About this task: Nothing but the pictures should be dropped when the records are transcribed word for word.

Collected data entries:
┌──

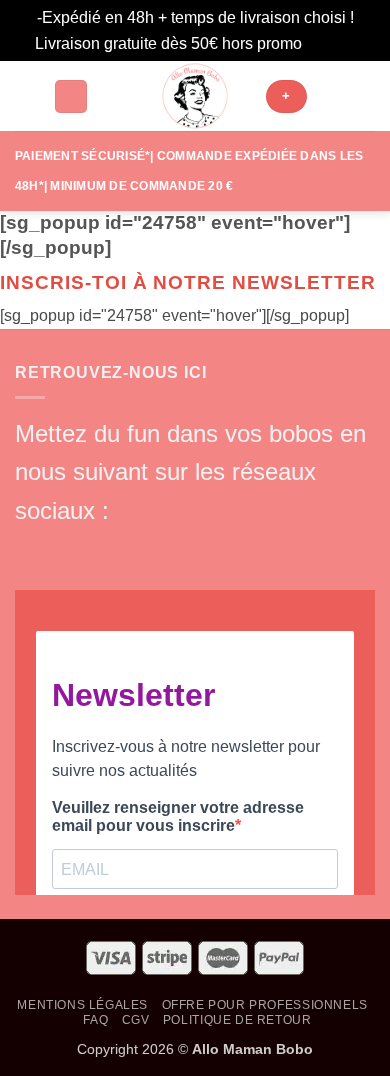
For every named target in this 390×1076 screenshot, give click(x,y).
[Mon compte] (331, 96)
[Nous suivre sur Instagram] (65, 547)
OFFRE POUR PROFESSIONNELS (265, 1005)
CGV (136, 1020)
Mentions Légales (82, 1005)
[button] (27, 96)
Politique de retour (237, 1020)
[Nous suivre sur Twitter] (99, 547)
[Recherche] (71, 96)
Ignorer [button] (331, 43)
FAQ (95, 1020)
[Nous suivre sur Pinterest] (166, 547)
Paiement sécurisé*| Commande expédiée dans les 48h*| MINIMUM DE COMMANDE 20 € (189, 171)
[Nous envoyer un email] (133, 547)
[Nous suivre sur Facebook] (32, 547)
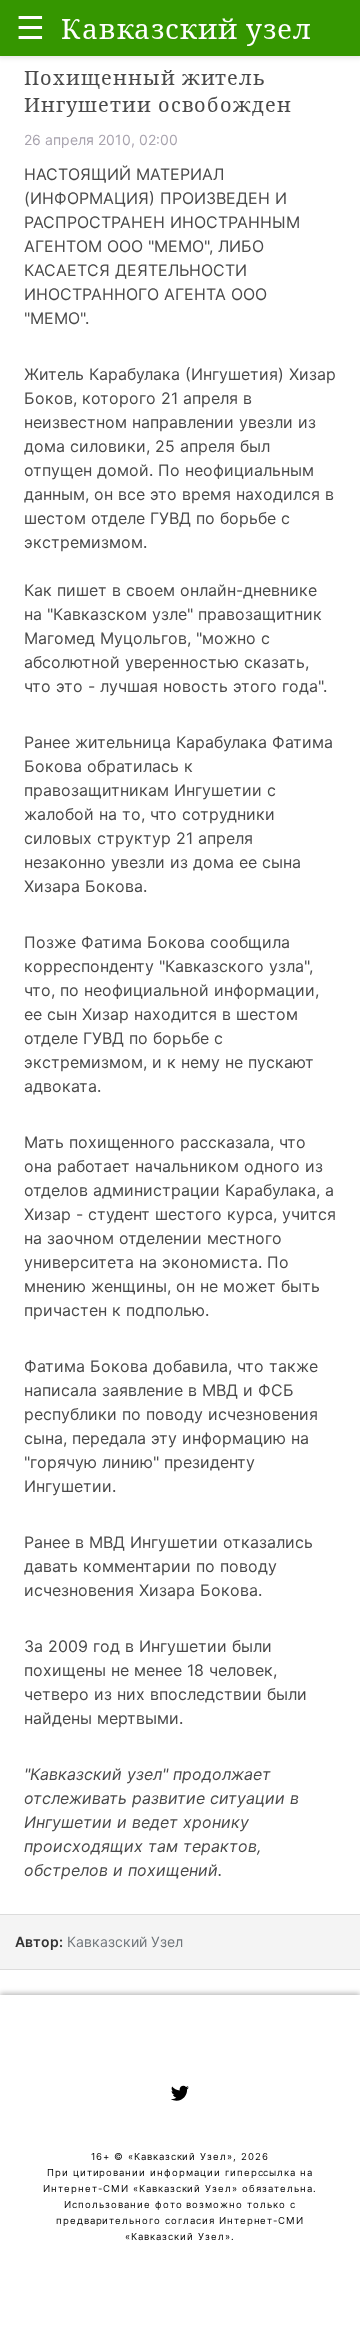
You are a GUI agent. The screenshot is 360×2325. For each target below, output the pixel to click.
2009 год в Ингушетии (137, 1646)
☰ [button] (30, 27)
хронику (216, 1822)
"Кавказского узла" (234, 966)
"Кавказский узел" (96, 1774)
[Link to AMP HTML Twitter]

└──

Answer box:
For every named target in this 390×1076 screenshot, give click(x,y).
[Mon compte] (331, 96)
[Nous suivre sur Instagram] (65, 547)
OFFRE POUR PROFESSIONNELS (265, 1005)
CGV (136, 1020)
Mentions Légales (82, 1005)
[button] (27, 96)
Politique de retour (237, 1020)
[Nous suivre sur Twitter] (99, 547)
[Recherche] (71, 96)
Ignorer [button] (331, 43)
FAQ (95, 1020)
[Nous suivre sur Pinterest] (166, 547)
Paiement sécurisé*| Commande expédiée dans les 48h*| MINIMUM DE COMMANDE 20 € (189, 171)
[Nous envoyer un email] (133, 547)
[Nous suivre sur Facebook] (32, 547)
You are a GUI agent. The screenshot is 360×2325. For each target below, output the pixel to click.
2009 год в Ингушетии (137, 1646)
☰ [button] (30, 27)
хронику (216, 1822)
"Кавказского узла" (234, 966)
"Кавказский узел" (96, 1774)
[Link to AMP HTML Twitter]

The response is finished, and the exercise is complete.